There has been considerable development in Indonesia’s port infrastructure in recent years, and additional large investments are needed to fill the existing gap and effectively support the improved wellbeing of Indonesians. However, current investment capacity of the government and of state-owned enterprises (SOEs) is limited. Hence involving the private sector in the development of port infrastructure and operations would be essential to fill the gap, particularly international port operators which can bring international standards, technology and know-how in addition to much needed international financing. To that end the Indonesian government has launched a series of reforms to promote port development and operations, including measures to attract private sector investment.

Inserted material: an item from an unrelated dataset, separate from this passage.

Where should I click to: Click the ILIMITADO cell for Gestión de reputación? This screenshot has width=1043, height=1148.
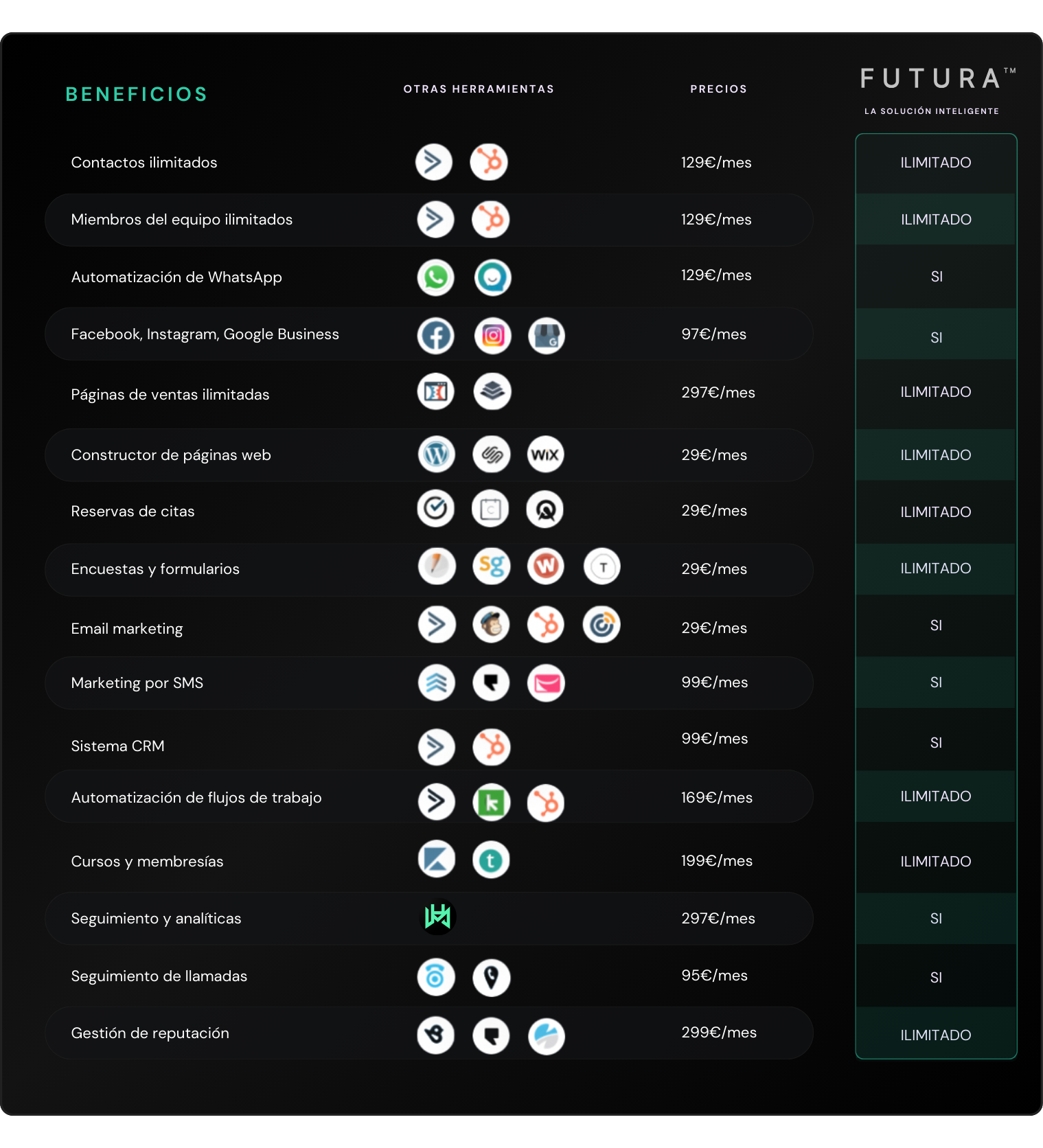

In recent analytical work by the World Bank Group, port tariff setting mechanisms appeared as key bottlenecks to port development in Indonesia. Due to the lack of analytical work on port tariff governance in Indonesia, the World Bank Group commissioned a dedicated study to explore this subject and provide preliminary recommendations to the Indonesian government to improve of the key tools to promote investments in ports. This review benchmarked various types of port tariffs in Indonesia against international experience. The analysis suggests that binding constraints are present in the tariff ceilings and adjustment mechanism, as well as in port institutions. The tariff review is one of the most comprehensive to date and comprises ships services, cargo and passenger service for commercial and non-commercial ports in Indonesia.